Prof. HONDA Ryo

Faculty of Geosciences and civil Engineering, Kanazawa University



Mechanism of fouling mitigation by vanillin in MBR revealed by size-polarity profiling of EPS



Extracellular polymeric substances (EPS) are expected to be primary foulant of membrane filtration process in membrane bioreactor (MBR) processes (Shi et al., 2017) and biofilm formation on membrane surface to cause fouling expectedly is natural behaviour of microbes in MBR sludge (Nguyen et al., 2012). Therefore, inhibiting biofilm formation and EPS production is a promising approach to mitigate membrane fouling.

Recently vanillin - an inhibiting agent of various biological activity is found to effectively to mitigate fouling in a membrane bioreactor process.
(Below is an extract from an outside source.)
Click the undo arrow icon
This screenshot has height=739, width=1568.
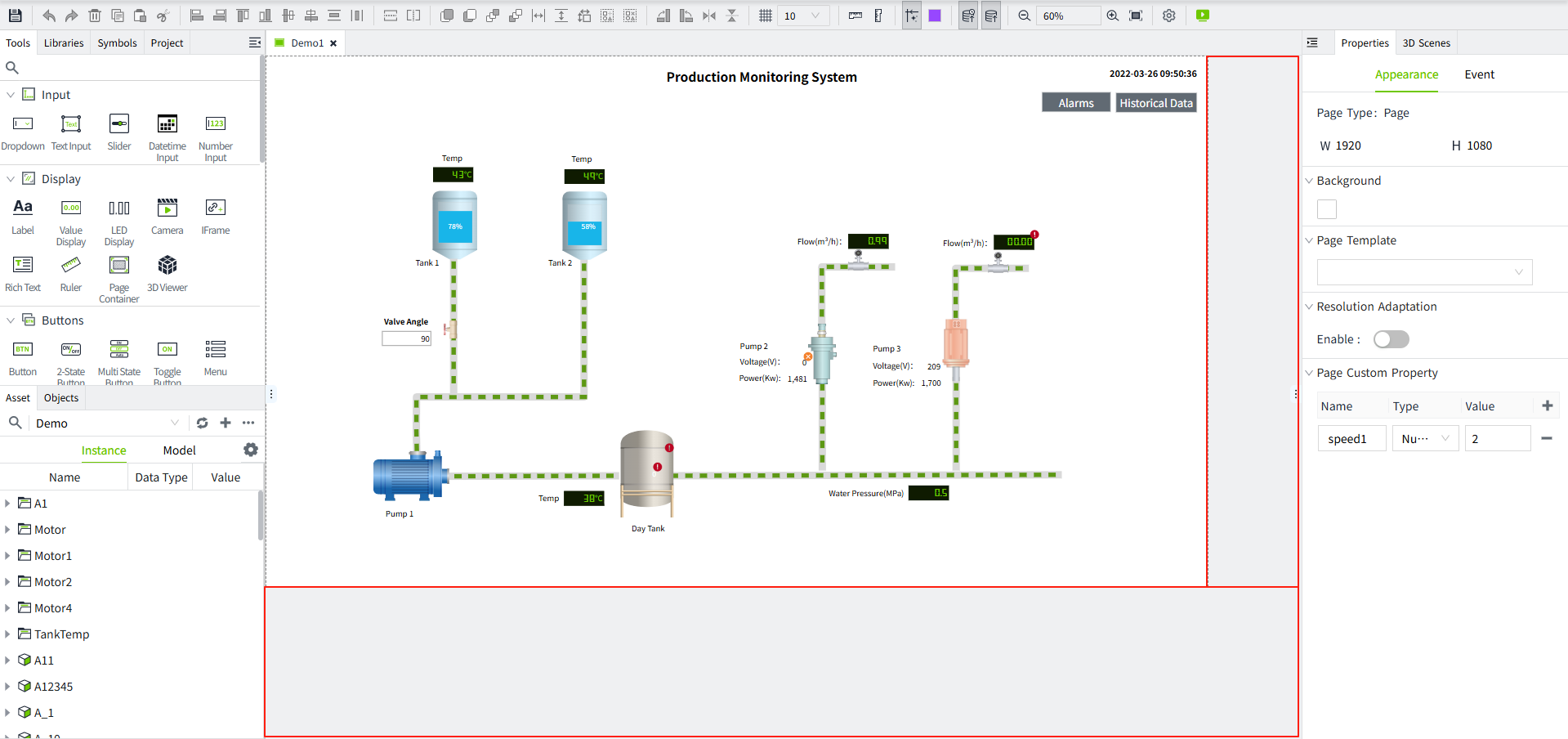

Vanillin addition is hypothesized to inhibit quorum sensing and subsequent EPS production; however, effect of vanillin on biological activity in sludge was still veiled. In this study, mechanism of fouling mitigation by vanillin was investigated with lab-scale MBR experiments.

EPS in the bulk and cake sludge was extracted and fractionated as soluble microbial products (SMP) by centrifuge, loosely-bound EPS (LB-EPS) by sonication, and tightly-bound EPS (TB-EPS) by alkaline extraction, according to Hong et al. (2017). Each EPS extract was first fractioned by polarity, using reverse-phase HPLC-ELSD equipped with a fraction collector. Collected polarity fraction was subsequently analyzed with size-exclusion HPLC-ELSD. The EPS components were mapped on a 2D chart according to retention time and peak area of the two chromatogram (Hong et al. 2018). Microbial community targeting V3-V4 regions of 16S rRNA gene was analyzed by a high-throughput sequencing system (MiSeq, Illumina).


Size vs. polarity profiling of EPS and microbial community analysis suggested that addition of vanillin reduced fragmentation of EPS by inhibiting EPS degrading bacteria. From these results, vanillin mitigated fouling by the following mechanism: (i) vanillin inhibited EPS degrading bacteria, (ii) by inhibition of EPS degradation, fragmentation of EPS was suppressed and large EPS fraction became dominant, (iii) by lacking small EPS fractions, cake layer became less dense and could maintain better water permeability.